A category — not just a marketing label — defined by a measurable cup score. The Specialty Coffee Association sets the threshold: a coffee that scores 80 or above on the 100-point cupping scale can call itself specialty. Below 80, it's commercial.
The score is given by certified Q-graders following the SCA cupping protocol. They evaluate fragrance, aroma, flavor, aftertaste, acidity, body, balance, sweetness, clarity, and uniformity, scoring each from 6 to 10. They also penalize defects. The number on the bag — "87 points," "92 points" — is the sum of those individual scores.
What that 80-point line really means
It means the coffee has no significant defects, the cup is balanced, and there's something interesting in the aromatics or acidity that lifts it above commodity. It does not automatically mean expensive: many specialty coffees score in the 82–86 range and cost similar to high-end commercial.
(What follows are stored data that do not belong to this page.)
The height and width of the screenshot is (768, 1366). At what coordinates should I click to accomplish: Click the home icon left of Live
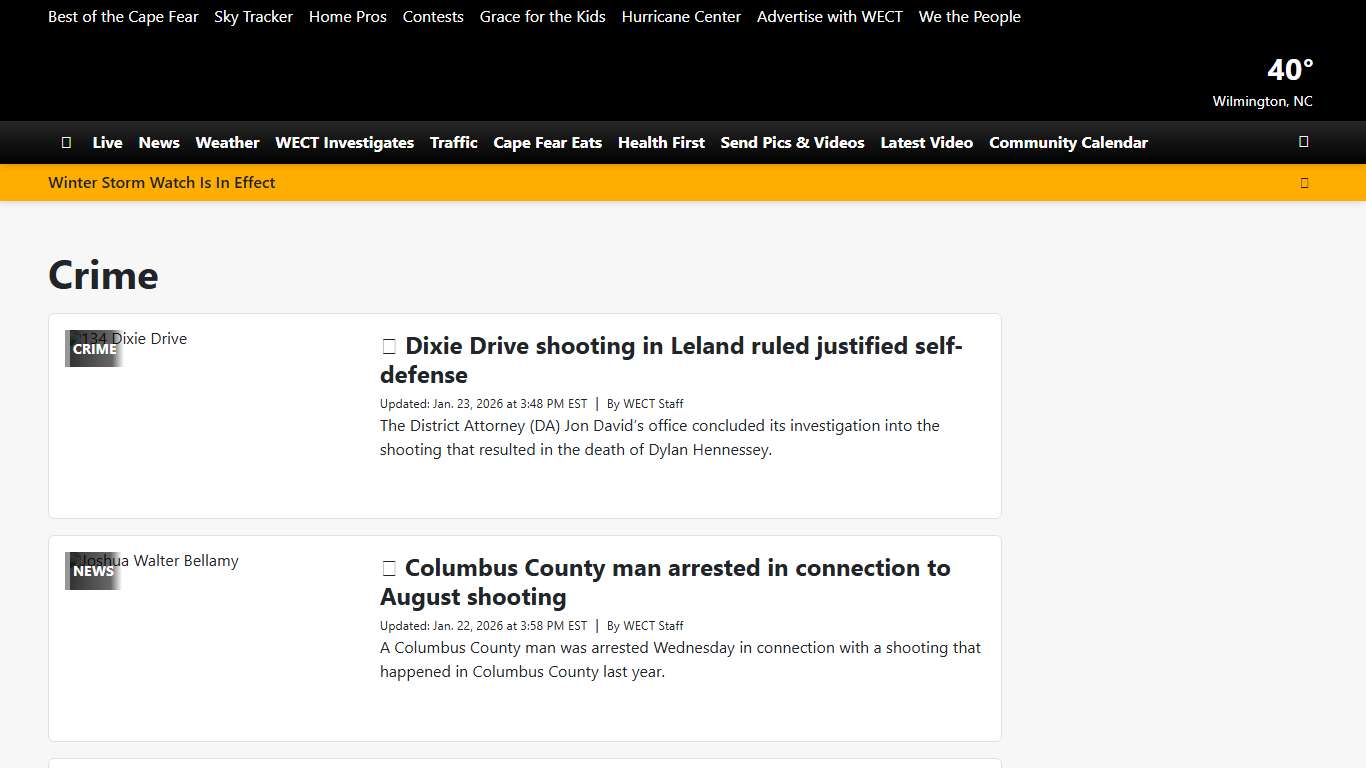click(66, 143)
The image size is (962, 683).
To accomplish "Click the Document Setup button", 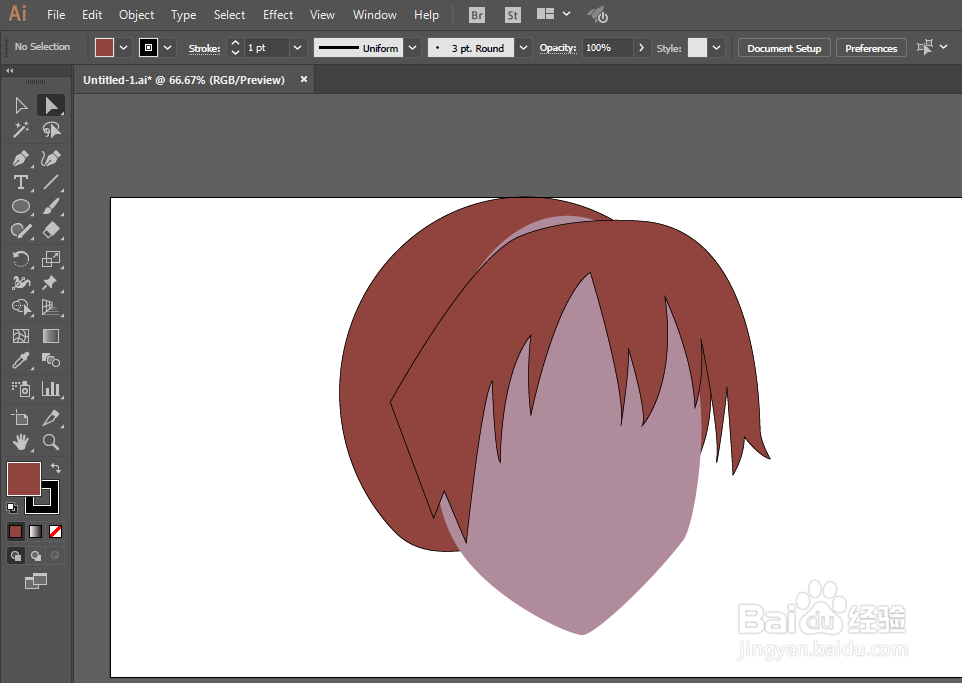I will coord(784,48).
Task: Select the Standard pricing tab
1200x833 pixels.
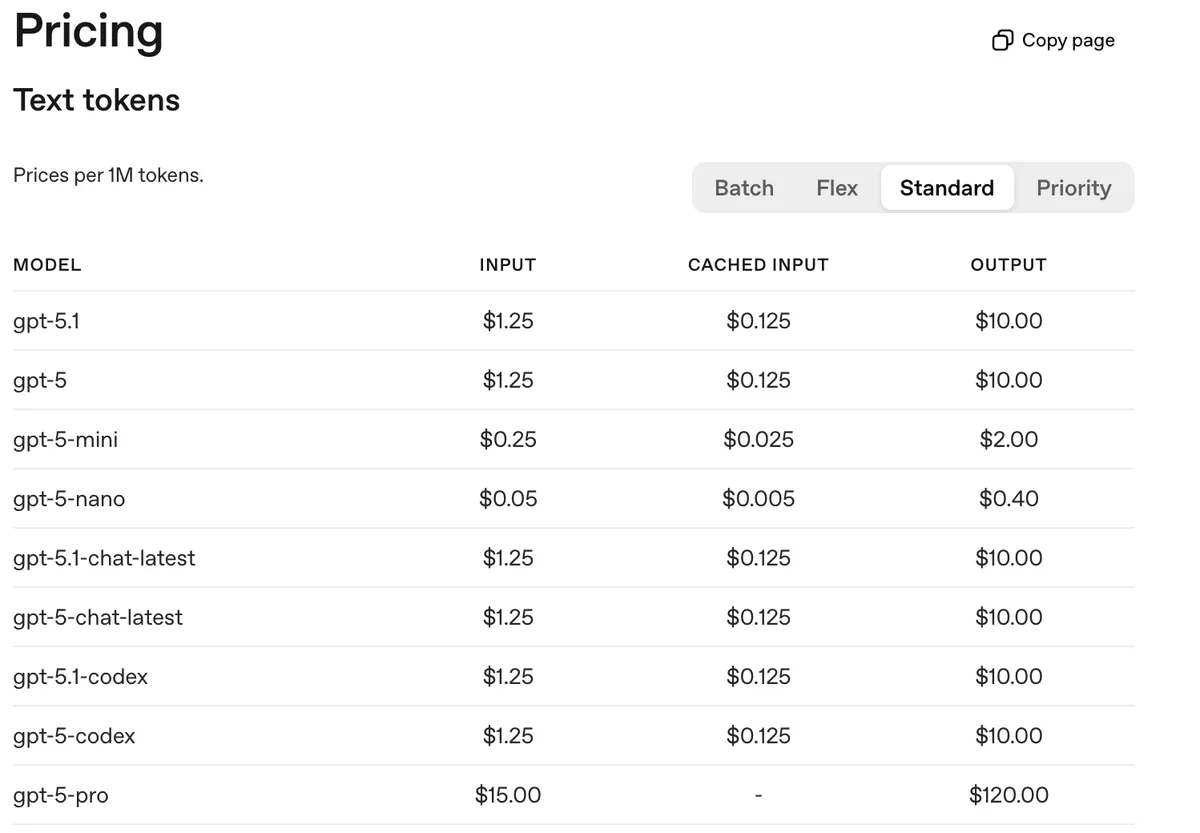Action: coord(947,188)
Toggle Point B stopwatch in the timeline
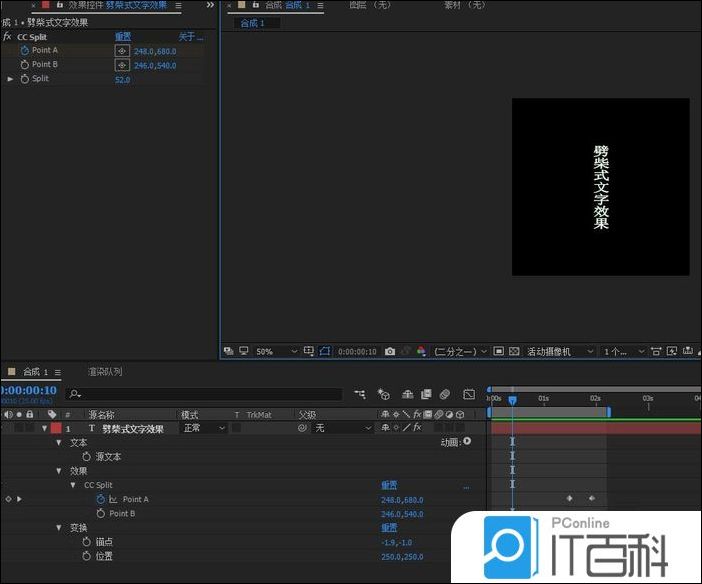Viewport: 702px width, 584px height. [100, 514]
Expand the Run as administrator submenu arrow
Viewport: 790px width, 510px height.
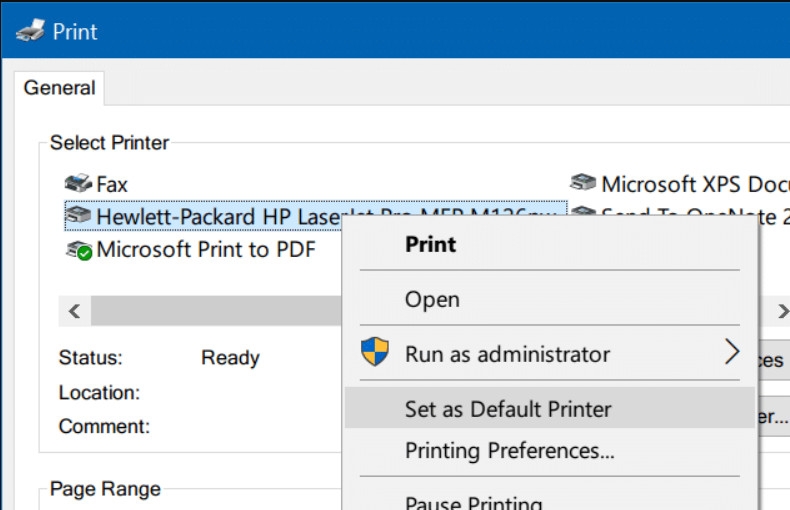[x=731, y=352]
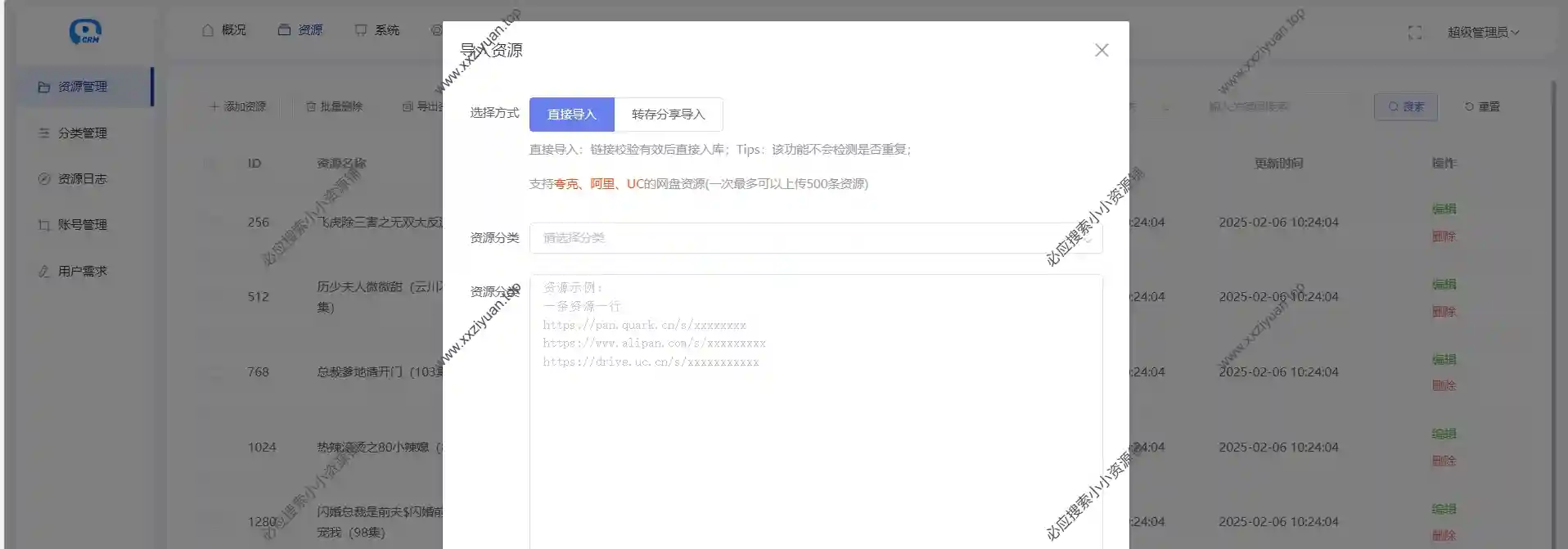The height and width of the screenshot is (549, 1568).
Task: Click the 搜索 search button
Action: tap(1405, 107)
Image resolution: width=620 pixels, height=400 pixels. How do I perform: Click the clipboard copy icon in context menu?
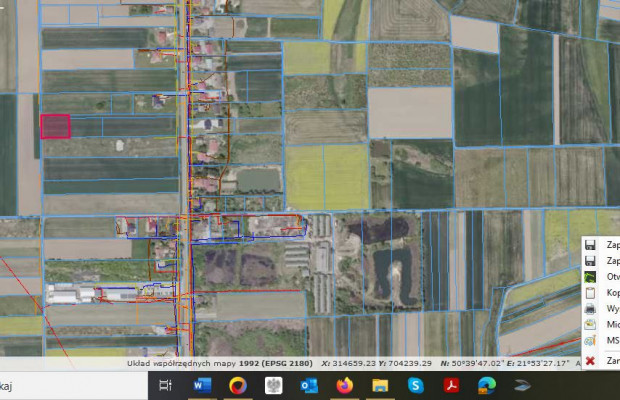point(591,293)
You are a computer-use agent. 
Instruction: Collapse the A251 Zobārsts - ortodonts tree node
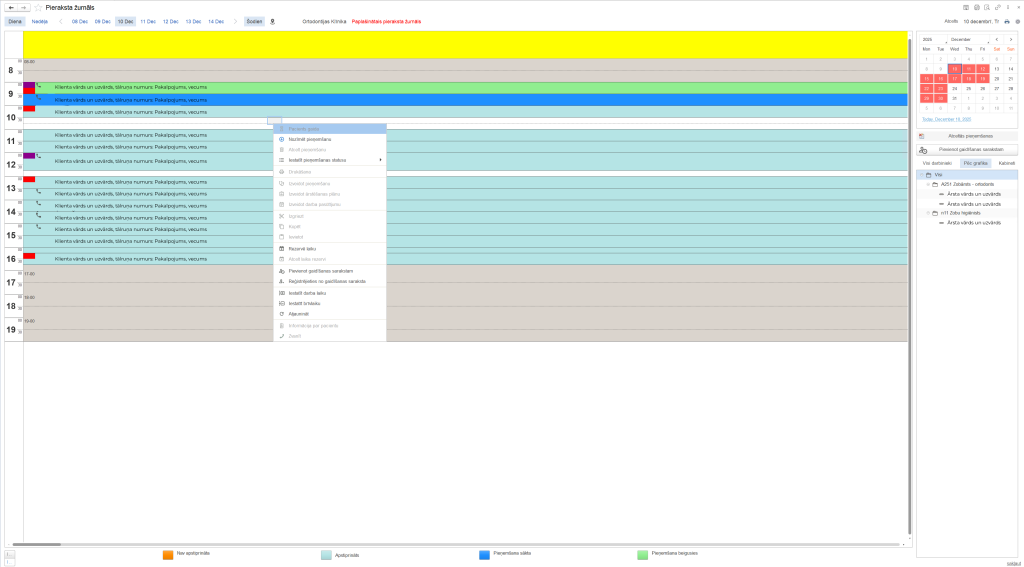tap(927, 184)
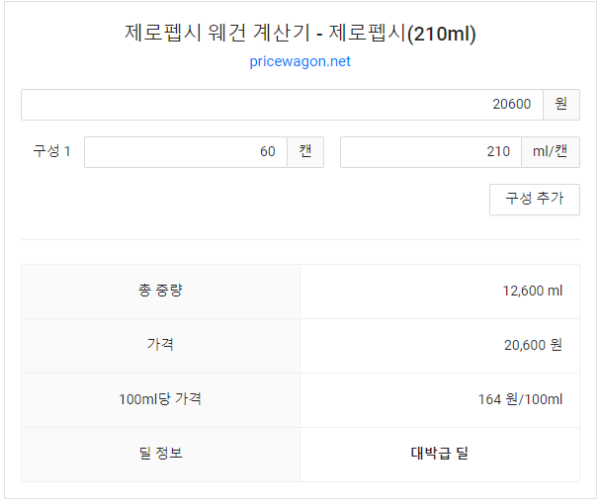Click the 100ml당 가격 row header
The height and width of the screenshot is (504, 600).
point(160,399)
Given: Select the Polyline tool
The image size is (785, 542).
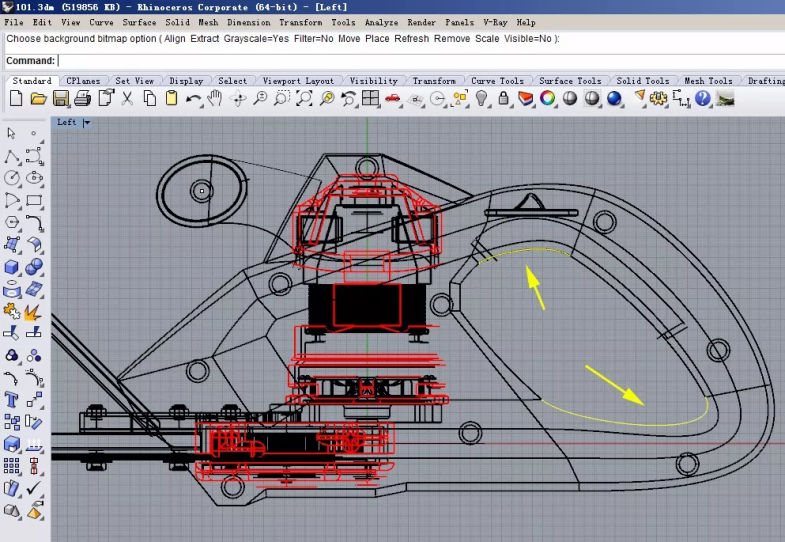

It also means the coffee can be traced. Specialty bags identify origin (country and ideally region/farm), variety, processing method, and roast date. If you can't tell where a bag of coffee came from, it's not specialty regardless of how the bag is marketed.
What's around the 80 line
- Below 80: commodity / commercial. Blended supermarket bags. Often blended exactly so no single defect dominates.
- 80–84: solid specialty. Daily drinkers, often single-origin, traceable.
- 85–89: very good specialty. Standout origin character.
- 90+: rare. Competition coffees, geishas at altitude, exceptional micro-lots. Priced accordingly.
The Cup of Excellence (COE) competition runs annual auctions for the highest-scoring lots from producing countries; winners regularly sell for 50–500 USD/kg green.